The exercise>
Copy out the lines of the material without any changes, beginning at the line that has "zuzzo (427, 750)" and stopping after the line that has "accepter (241, 2532)".

Entries from a data source
=====

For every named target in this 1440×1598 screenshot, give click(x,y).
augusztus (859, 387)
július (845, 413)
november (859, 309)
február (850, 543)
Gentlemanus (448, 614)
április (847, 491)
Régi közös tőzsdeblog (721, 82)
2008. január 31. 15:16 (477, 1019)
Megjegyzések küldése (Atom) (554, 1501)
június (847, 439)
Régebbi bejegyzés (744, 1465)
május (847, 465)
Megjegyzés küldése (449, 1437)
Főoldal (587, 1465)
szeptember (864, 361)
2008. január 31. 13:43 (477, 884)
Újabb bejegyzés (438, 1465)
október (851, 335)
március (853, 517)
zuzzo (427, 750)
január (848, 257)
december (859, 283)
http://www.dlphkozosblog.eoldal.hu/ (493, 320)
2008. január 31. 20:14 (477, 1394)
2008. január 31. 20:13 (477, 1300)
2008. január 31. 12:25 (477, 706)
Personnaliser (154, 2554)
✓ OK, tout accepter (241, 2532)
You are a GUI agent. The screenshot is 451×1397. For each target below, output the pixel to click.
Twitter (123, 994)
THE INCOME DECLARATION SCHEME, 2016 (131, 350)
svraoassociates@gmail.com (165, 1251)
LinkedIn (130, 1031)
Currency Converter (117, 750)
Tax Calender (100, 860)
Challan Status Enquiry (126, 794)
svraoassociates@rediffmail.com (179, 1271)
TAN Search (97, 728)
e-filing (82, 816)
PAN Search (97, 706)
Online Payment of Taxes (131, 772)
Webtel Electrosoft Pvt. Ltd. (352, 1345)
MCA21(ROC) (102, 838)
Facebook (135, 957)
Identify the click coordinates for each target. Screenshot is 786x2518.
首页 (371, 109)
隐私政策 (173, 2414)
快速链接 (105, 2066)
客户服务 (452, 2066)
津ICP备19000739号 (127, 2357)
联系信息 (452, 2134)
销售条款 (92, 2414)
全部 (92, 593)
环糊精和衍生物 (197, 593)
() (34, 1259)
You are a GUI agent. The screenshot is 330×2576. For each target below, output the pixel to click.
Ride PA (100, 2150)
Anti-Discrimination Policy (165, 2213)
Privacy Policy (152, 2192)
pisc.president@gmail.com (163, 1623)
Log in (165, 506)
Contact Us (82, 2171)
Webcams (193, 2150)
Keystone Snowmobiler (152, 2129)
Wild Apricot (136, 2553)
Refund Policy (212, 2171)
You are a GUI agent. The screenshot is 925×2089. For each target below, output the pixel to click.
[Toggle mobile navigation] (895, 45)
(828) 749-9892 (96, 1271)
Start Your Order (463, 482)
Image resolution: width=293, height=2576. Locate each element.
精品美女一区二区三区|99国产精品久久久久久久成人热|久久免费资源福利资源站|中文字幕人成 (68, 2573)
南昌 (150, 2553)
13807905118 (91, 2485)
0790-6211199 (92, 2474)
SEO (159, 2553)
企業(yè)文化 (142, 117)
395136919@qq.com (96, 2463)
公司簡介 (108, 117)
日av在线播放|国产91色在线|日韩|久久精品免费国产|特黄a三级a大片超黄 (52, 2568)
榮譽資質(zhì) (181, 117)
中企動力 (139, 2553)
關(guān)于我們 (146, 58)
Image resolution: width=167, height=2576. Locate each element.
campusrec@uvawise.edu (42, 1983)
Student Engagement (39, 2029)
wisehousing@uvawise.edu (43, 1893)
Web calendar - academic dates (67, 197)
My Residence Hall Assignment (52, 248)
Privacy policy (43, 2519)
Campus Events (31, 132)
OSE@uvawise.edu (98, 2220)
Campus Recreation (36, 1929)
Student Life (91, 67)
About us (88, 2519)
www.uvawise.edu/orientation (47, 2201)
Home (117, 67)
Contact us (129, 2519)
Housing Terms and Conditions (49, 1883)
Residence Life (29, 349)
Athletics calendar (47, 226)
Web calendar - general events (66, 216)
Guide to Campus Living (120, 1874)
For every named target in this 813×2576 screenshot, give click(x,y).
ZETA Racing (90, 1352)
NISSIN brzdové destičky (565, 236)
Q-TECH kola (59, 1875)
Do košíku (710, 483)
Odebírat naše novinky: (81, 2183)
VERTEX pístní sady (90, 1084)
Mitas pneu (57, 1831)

=====

Response to the task>
zuzzo (427, 750)
január (848, 257)
december (859, 283)
http://www.dlphkozosblog.eoldal.hu/ (493, 320)
2008. január 31. 20:14 (477, 1394)
2008. január 31. 20:13 (477, 1300)
2008. január 31. 12:25 (477, 706)
Personnaliser (154, 2554)
✓ OK, tout accepter (241, 2532)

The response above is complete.